Capturing system learning

There was a great deal of learning across local systems during the early stages of the pandemic. Providers were reacting and working together at pace. In some places we have seen how this learning has been captured.

  • The integrated care system at Suffolk and North East Essex published a report that captured its system learning from the first wave response. It also explored what might come next. This report brings together evidence from a wide range of sources, including public health statistics, national and local research and consultations, case studies from people who use services, and interviews and surveys with local health and care partners, including voluntary and community sector organisations. The report was shared widely across the system, region and beyond. We heard it was used as an exemplar for system learning.
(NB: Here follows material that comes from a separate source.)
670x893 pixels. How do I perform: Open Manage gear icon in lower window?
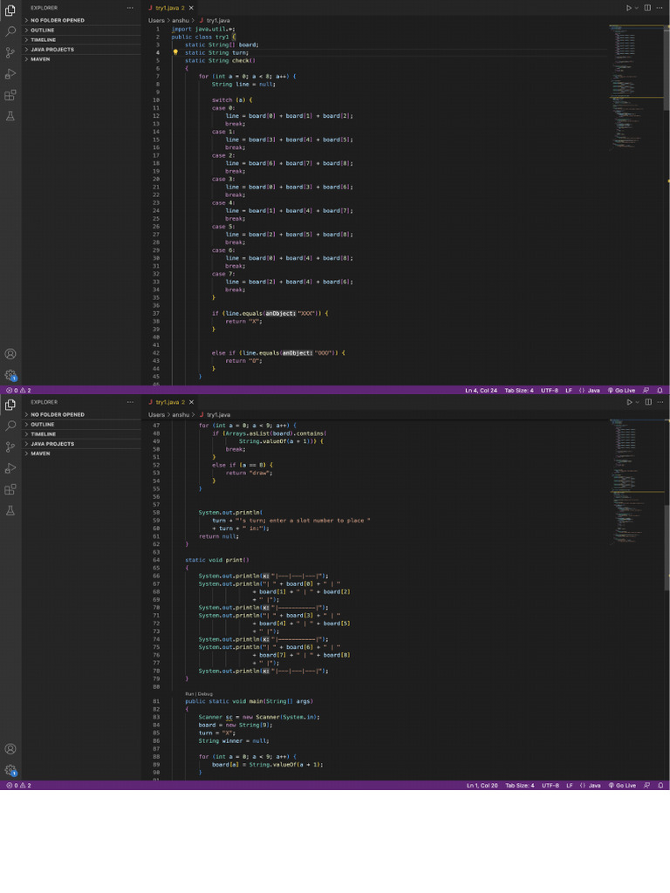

We provided feedback to each of the systems we reviewed, and they told us about some of the actions they would take to address the findings. For example:

  • Proactively engaging with adult social care providers, particularly smaller providers that felt more disconnected from system planning
  • Further developing opportunities to capture the voices of people who uses services and their families and carers, including through partnership with Healthwatch
  • Deepening the ICS’s understanding of their population needs with a focus on local inequalities, the vulnerability of some groups of people, and deprivation.